Instagram thoughts

Revised and republished: 3 reasons why it's not great for music

Instagram thoughts
photo by Prateek Katyal from Pexels

Coming up next is a revision of something I published on September 9, 2020, back on the pre-website Rhythm Changes newsletter.

Very few of you will have read the original. It was a case against Instagram -- which I've been on and off, and didn't use at the time.

Then, we'll wrap up in the current time with a quick conclusion.

"Instagram sucks for musicians"

Reason 1 of 3: Sound off

Musicians create value with sound.

But how often do you turn on sound while using Instagram? Not often.

When you turn on sound, why do you do it? To hear your favourite people.

And why do you keep sound off on Instagram the rest of the time? Because you don’t want to hear all those other people.

If someone hears you on Instagram, they already like you.

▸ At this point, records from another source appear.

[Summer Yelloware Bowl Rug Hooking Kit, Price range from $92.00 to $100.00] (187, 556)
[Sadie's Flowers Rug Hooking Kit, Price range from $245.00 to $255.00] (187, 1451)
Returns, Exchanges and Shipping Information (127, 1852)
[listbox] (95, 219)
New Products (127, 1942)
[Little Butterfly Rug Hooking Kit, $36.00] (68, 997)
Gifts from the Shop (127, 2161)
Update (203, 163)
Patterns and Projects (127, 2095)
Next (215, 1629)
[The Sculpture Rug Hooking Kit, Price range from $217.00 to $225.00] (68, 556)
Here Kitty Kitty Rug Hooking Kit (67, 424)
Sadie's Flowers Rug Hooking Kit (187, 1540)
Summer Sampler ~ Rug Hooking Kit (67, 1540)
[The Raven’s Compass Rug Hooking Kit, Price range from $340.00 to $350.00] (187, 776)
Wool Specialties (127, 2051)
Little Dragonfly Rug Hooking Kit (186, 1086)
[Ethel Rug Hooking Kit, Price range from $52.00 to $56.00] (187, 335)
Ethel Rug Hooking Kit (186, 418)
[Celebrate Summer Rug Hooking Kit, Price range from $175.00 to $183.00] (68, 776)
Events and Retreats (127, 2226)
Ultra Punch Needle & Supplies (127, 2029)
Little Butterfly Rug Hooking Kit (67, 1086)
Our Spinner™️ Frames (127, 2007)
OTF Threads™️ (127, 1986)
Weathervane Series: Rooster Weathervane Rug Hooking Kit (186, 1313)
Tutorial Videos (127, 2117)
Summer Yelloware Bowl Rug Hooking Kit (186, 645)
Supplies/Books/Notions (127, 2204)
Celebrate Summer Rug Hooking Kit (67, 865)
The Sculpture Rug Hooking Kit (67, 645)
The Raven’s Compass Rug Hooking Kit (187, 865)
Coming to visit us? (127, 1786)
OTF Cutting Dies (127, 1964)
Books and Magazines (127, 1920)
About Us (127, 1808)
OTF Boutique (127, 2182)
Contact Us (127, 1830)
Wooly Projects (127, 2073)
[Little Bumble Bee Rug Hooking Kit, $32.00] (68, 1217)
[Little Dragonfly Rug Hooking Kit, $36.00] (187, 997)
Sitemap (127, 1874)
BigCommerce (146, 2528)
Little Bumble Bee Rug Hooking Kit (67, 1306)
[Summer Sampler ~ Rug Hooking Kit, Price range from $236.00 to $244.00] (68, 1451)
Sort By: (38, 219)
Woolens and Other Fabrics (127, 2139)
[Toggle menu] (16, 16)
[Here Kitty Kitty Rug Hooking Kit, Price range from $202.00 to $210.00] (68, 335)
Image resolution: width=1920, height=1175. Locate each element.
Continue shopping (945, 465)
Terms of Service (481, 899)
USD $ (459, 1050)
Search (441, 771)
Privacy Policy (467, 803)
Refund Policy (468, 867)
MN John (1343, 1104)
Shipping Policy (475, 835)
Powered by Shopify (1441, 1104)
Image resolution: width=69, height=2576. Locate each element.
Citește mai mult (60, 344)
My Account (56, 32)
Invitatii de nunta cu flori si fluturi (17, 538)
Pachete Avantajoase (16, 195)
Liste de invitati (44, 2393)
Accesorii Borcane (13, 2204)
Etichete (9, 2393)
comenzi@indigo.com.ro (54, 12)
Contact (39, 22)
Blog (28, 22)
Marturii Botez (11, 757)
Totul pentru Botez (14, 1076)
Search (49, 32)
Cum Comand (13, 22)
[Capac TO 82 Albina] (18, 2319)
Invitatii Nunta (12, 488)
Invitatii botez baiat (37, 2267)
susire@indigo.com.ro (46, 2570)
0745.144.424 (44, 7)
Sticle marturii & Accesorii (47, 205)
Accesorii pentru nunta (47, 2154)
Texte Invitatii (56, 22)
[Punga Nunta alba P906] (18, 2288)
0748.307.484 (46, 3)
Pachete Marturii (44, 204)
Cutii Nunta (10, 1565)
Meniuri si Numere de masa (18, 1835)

Musicians can’t create value with new people on a platform like that.

Reason 2 of 3: Wrong status incentives

Musicians prosper as a function of how deeply they can create value for people; they prosper by giving.

But this concept can be counterintuitive for people who use Instagram. The status incentives of Instagram (as with other platforms) are numbers like followers, comments, views, and likes. If you have these numbers, you have competed successfully for people’s attention – which is how you prosper on Instagram.

Canadian writer Alex Danco first influenced my thoughts on Instagram in this 2019 newsletter:

“[Instagram] creates way more space and oxygen for resentment and desperation to grow beneath the surface. It’s not about the photo or what it depicts; it’s always about the other person.

The specific kind of attention-competition that succeeds on Instagram is personal and psychological. The success will have nothing to do with your music.

Reason 3 of 3: Weak, meaningless metrics

Say 7,000 accounts follow you on Instagram. How many will buy tickets to see you – even once in the next 3 years?

Or, 500 accounts liked your most recent feed post. How many are going around liking a bunch of musicians' posts?

If 75 people commented on that post, how many did it because they want you to visit their profile—because they want something from you?

The numbers reveal the bad status incentives at every scale.